Demonstration of constant upregulation of the telomerase RNA component in human gastric carcinomas usingin situ hybridization

Abstract

Upregulation of the ribonucleoprotein telomerase seems to be a prerequisite for immortality, a feature of malignant cells. Using a polymerase chain reaction (PCR)‐based assay, it is possible to demonstrate telomerase activity (TA) in specimens of most human malignancies, whereas it is absent from most normal tissues. It remains unclear, however, why between 5 and 50 per cent of various malignant tumour samples give negative results when TA is measured by the telomeric repeat amplification protocol (TRAP). The expectation that reverse transcription (RT)‐PCR for detection of the telomerase RNA component (hTR) would be able to complement or to replace the TRAP assay failed, since malignant as well as non‐malignant tissue samples gave positive results in most instances. In the present study, in situ hybridization (ISH) was developed to demonstrate the RNA component of human telomerase at the single cell level.
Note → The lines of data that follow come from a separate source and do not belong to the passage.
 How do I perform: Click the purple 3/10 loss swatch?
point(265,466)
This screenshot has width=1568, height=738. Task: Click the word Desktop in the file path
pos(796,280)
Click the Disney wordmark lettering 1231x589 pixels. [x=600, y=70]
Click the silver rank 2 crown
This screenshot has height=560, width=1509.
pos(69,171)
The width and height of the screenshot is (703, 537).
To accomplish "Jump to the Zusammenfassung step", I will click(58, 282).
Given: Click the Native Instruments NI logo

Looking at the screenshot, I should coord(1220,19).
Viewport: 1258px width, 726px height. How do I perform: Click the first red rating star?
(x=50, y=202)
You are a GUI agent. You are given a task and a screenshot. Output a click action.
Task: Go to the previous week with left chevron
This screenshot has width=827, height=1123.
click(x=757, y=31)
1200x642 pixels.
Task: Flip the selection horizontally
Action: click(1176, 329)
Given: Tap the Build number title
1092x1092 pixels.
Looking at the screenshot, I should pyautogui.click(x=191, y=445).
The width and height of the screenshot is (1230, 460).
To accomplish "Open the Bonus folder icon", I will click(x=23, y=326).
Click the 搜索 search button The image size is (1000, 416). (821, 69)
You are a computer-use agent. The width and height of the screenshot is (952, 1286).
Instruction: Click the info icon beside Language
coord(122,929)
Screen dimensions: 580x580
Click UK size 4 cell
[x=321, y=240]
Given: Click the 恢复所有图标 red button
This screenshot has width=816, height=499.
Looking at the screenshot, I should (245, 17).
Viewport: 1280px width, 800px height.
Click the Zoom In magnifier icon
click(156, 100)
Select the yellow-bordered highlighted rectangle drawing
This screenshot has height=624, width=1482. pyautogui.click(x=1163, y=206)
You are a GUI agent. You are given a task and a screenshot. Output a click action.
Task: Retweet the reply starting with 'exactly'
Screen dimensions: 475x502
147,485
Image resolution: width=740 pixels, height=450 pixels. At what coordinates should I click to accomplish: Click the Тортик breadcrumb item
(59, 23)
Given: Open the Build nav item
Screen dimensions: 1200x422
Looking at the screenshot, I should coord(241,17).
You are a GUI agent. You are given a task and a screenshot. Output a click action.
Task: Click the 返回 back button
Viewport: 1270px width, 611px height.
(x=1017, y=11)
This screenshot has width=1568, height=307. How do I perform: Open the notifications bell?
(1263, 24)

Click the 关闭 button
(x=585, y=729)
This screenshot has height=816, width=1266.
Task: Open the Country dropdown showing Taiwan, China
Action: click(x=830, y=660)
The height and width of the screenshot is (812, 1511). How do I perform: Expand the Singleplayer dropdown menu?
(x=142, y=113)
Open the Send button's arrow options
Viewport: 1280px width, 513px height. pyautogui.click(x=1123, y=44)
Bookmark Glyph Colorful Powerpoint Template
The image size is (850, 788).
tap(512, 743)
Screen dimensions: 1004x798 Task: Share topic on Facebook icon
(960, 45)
With this method, 13 specimens of fresh frozen gastric carcinoma and four of normal, dysplastic, or inflamed gastric mucosa were investigated and the results were compared with those obtained by RT‐PCR and the TRAP assay. In addition, ISH was performed on formalin‐fixed sections of the same cases. The TRAP assay revealed positive results in 8 out of 13 gastric carcinomas and was negative in all non‐malignant tissues. RT‐PCR led to amplification of the telomerase RNA component in all specimens tested, irrespective of the presence or absence of malignant cells. By ISH, all gastric carcinomas showed strong telomerase RNA component‐specific signals over malignant cells, whereas only a few grains were detectable over some types of normal somatic cells, including activated lymphocytes. In conclusion, high expression of the telomerase RNA component was restricted to the malignant cells of all the gastric carcinomas investigated, as shown by ISH. This indicates that the absence of TA in a proportion of carcinomas is due to methodological problems of the TRAP assay and is not caused by biological factors. The detection of high levels of the telomerase RNA component by ISH is thus a useful technique for demonstrating malignant cells in frozen and formalin‐fixed pathological specimens. © 1998 John Wiley & Sons, Ltd.